The Kloser children include:
— Kathy and her husband, Joe Stein, of Omaha, Nebraska
— Mary Beth and her husband, Greg Dietz, of Fairview, Texas
— Phil and his wife, Nancy, of Glenwood, Iowa
— Mark, who teaches industrial arts at Kuemper Catholic High School in Carroll
— Rick, a mathematics professor at the University of St. Francis in Joliet, Illinois
— Joe, his wife, Tammy, and sons Joshua and Jacob of Peoria, Arizona
— Rae Ann, her husband, Jack Frank, and children Jack III and Genevieve of Alpharetta, Georgia
Even with the responsibilities of running a growing business and raising a large family, Bob found time for community service. Church and school were a priority — he served as a member of St. Lawrence Parish Parents Club and president of the Kuemper High School Parents Club. He was active in the Knights of Columbus, served on the Chamber of Commerce Board of Directors, and was chosen as “Boss of the Year” by the Carroll Jaycees. He was a member of the Maurice Dunn Post No. 7, American Legion Honor Guard beginning in 1948 and served a term as second vice commander of the post. He also served as chairman of the Legion Boy Scouts Committee from 1948 to 1960.

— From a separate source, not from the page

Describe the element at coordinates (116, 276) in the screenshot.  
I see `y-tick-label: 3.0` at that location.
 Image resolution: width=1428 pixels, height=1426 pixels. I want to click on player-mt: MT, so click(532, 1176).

Kloser Seed Store eventually moved to a main office along Highway 30 near the Wernimont Building and across the road from where Drees Oil Co. was previously located. As the business expanded, a fertilizer plant and maintenance shop were located near Highway 30 on North West Street. In the mid-1980s, Walmart was interested in opening a store in Carroll and desired the property where the fertilizer plant was situated. About the same time, the Iowa Department of Transportation wished to reconfigure Highway 30 where the store office was located. Bob was nearing the usual retirement age, and given that the farm economy was in the midst of a difficult period, all signs suggested it was time to call an end to Kloser Seed Store.
For their 40th wedding anniversary in 1990, Bob and Mary joined a tour group going to England and had the opportunity to tour his old Army base. Other trips over the years included visits to Spain, Hawaii and the Caribbean. They also enjoyed “snowbirding” for many winters in the Phoenix area, where son Joe and his family live.
For a Christmas present this past year, Bob received an Amazon Echo Show and now can have video chats with his children. He continues to read the Carroll and Omaha newspapers. He noted, with his wry humor, “When you get to be a hundred, you’re just hanging around — getting in people’s way. I’ll try to put up with myself.”